Our founder and namesake, Hanns Ebensten passed away on Monday, July 24, 2006, from an unexpected bout of pneumonia. From his first trip down the Nile at age six, when he sat on the knee of the famous Aga Khan, to the days before his death as he planned his next journey to explore the remote areas of the Sinai Peninsula, Hanns Ebensten was the epitome of exploration and wanderlust.
His love for travel led him to create the first organized trip for gay men in 1972, earning him the moniker of “Inventor of Gay Travel.” In 2004, the IGLTA (International Gay & Lesbian Travel Association) named him the Pioneer of Gay Travel and honored him by renaming their annual citation of excellence as the “Hanns Ebensten IGLTA Hall of Fame Award.”

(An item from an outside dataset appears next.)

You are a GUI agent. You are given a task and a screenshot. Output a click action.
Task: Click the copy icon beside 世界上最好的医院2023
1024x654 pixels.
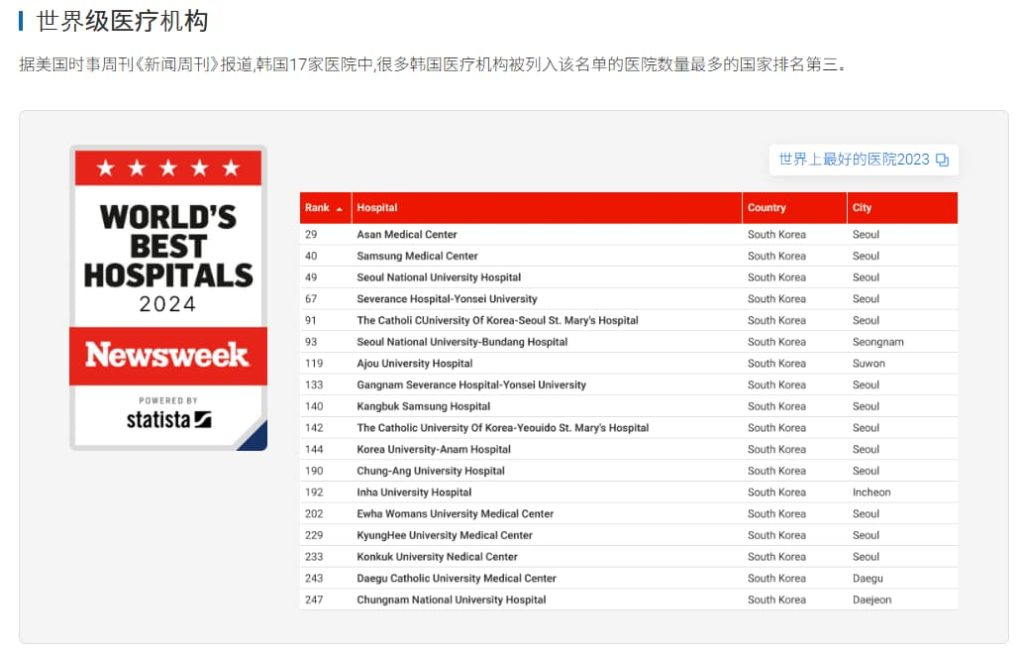coord(942,160)
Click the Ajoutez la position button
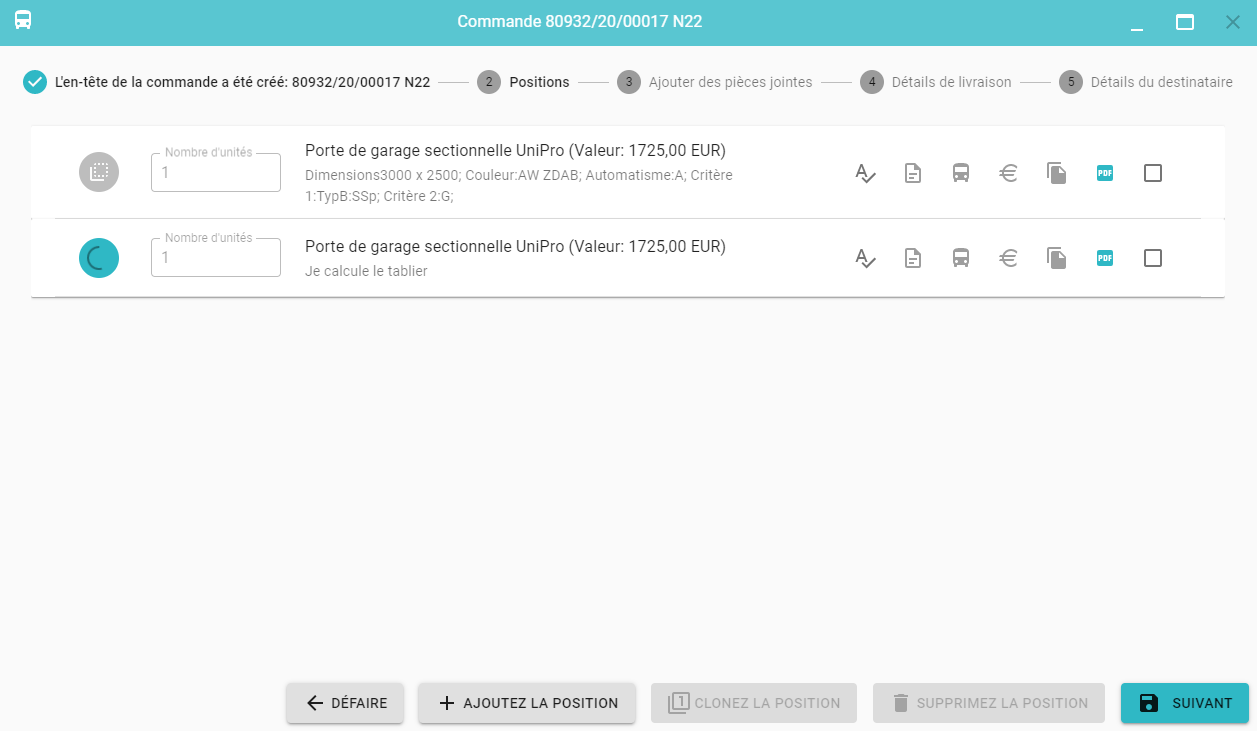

But Mr. Ebensten was never enamored of awards and accolades, and he prided himself on his accomplishments in exploration, entrepreneurship and literature. He was the author of eight books, the last of which, Egypt in My Blood, was published just weeks before his death. Mr. Ebensten, a rare and opinionated individual, was a stickler for precision, hence the following obituary he penned himself:
Hanns Ebensten
November 28, 1923 to July 24, 2006
After having survived the German holocaust and World War II in the British Army, Mr. Ebensten roamed and explored in isolated and remote places all over the world and became particularly familiar with the Arab countries whose traditions, customs, and religion he greatly admired. He stayed with Bedouin tribes in the Sinai, explored the oasis of Siwa in Egypt’s Western Desert, prayed with the monks at Mount Athos, and climbed Mount Olympus in Greece and Huang Shan in China. In the high Andes he discovered the ruins of ancient cities, and crossed Greenland by dog sledge, and Easter Island on horseback. Since 1977, he had found peace and quiet in his small house on a shady lane in Key West, sustained by his 41-year committed friendship with his partner, the late Brian Kenny.
Mr. Ebensten never owned or drove a car and walked everywhere around Key West wearing his formal white suit and black tie and his ubiquitous boater hat. He was a lifelong Member of the Royal Geographical Society.